There’s certainly no glamour in spending winter day after winter day standing in a farmer’s field in Kidderminster.
Naomi Folkard, however, hopes the glory will come in the heat of Beijing next week.
Leamington-born archer Folkard and team-mates Alison Williamson and Charlotte Burgess are realistic medal contenders in the women’s team event while 24-year-old Folkard could challenge in the individual competition to follow Williamson, a 2004 bronze medalist, on to the podium.
The clunk of heavy metal would bring music to the ears of the former Birmingham University music graduate who will be competing in her second Olympics.
She finished a highly-creditable 11th in Athens but she admits she is a wiser, fitter and stronger athlete four years down a long and winding road.
If commitment is the criteria, Folkard has already hit the bull’s eye.
Now living in Kidderminster with her boyfriend, she trains full-time, using an old poultry farm in Harvington for shooting practice. Then there is the more sophisticated help available at Birmingham High Performance Athletics Centre at the Alexander Stadium where she works on her fitness and at Lilleshall Sports Centre.
The British No 1 said: “During the winter when it’s absolutely freezing cold and I’m shooting arrow after arrow, it’s really hard work. But it was the thought of going to the Olympics that kept me going.
“It’s hard work. I’m shooting 200-300 arrows every day and I’m doing weights three times a week and running. It’s a question of finding the balance between technique and being prepared physically.”
Folkard can also call on greater experience – and a winning habit. Team GB have won gold twice in World Cup events in the past five months, having bronze in last year’s World Championships, while Folkard took silver in the European Championships.
“Athens was a wonderful experience,” she said. “It was overwhelming at first but you have to learn to cope with the distractions. You have to learn to stay focused.
“I’ve got a lot more experience behind me now. I used to get nervous before matches but now I’m a lot more in control. You learn to go through a mental routine, to settle and create a positive vibe. It’s all about finding that consistency.”
Folkard admits her selection in Athens as the youngest member of the team had been a nerve-wracking affair when she won a shoot-off but she heads to Beijing as the British No 1, having taken first place in the three-leg qualification process. She is ranked world No 9 while Team GB are ranked second behind favourites Korea.
“I’m excited about the Games,” Folkard said. “But I’m not putting pressure on myself. I just want to shoot as well as I can. As long as I can keep my form I will be happy.
“In archery, you can only look after your own performance. You shoot against an opponent in a head-to-head and if they shoot better you can’t do anything about it. You need that little bit of luck as well.
Folkard, though, has more strings to her bow. A highly-accomplished musician on the piano and violin who has played at Symphony Hall, she intends to teach when she finally lays down her arrows.
“Music was going to be the priority when I was young but then archery took over,” said Folkard, who started the sport when aged five.
“If I was doing music, I would be with the violinists at the back of the orchestra.
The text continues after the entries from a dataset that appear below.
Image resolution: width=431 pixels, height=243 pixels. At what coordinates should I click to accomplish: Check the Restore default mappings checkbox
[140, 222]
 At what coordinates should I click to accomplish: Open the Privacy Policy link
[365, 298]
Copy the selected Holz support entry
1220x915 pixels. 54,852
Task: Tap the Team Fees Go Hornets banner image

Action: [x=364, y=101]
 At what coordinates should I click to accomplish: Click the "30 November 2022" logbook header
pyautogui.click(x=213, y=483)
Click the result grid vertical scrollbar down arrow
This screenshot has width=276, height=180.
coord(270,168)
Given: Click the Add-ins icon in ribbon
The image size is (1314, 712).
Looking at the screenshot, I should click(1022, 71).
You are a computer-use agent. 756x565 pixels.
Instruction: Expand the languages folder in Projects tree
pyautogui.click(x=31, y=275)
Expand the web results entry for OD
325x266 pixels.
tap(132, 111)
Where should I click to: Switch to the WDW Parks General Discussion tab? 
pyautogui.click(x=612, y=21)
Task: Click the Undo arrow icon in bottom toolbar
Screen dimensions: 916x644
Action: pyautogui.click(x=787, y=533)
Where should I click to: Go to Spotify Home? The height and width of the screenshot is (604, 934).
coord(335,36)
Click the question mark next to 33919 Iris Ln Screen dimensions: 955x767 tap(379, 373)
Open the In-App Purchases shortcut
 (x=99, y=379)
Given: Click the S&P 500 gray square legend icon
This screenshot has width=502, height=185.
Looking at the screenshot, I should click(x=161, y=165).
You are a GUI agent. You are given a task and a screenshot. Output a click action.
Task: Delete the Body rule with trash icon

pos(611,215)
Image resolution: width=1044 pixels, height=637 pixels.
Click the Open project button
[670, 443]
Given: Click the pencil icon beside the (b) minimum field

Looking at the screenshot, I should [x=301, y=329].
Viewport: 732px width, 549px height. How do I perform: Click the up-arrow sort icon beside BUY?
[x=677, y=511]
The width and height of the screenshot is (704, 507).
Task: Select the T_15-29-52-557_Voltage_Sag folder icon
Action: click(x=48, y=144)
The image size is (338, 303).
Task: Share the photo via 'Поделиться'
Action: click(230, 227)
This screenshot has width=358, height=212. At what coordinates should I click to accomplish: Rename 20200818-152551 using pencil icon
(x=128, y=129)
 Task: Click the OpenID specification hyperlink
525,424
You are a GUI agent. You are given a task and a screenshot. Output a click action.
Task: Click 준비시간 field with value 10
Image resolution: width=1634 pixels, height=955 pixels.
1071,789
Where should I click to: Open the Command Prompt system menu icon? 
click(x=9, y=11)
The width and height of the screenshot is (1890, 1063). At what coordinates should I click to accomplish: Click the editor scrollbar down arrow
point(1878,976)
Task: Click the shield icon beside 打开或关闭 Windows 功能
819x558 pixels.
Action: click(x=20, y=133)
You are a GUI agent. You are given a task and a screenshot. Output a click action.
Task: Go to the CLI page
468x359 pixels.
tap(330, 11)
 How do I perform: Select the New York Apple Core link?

Now I’m in the top ten in the world and in the Olympics for the second time.”
Folkard’s family and friends will be relying on television and the internet to keep up to date with her progress in the archery competition which starts on Saturday.
“Unfortunately no-one is coming out to Beijing,” she said. “It’s so expensive – it would cost £1,000 per week each. They came out to Athens and hopefully they will be able to come to London 2012.”
Selection for London would be Folkard’s third Games but she still has some catching up to do on team-mate Williamson. Beijing is her fifth Olympics and Folkard says her fellow Midlander is an undoubted talisman.
“She is an inspiration to everyone in the team,” Folkard said. “She is the one we turn to when we have any questions.
“We train together once or twice a week and we’re all really good friends.”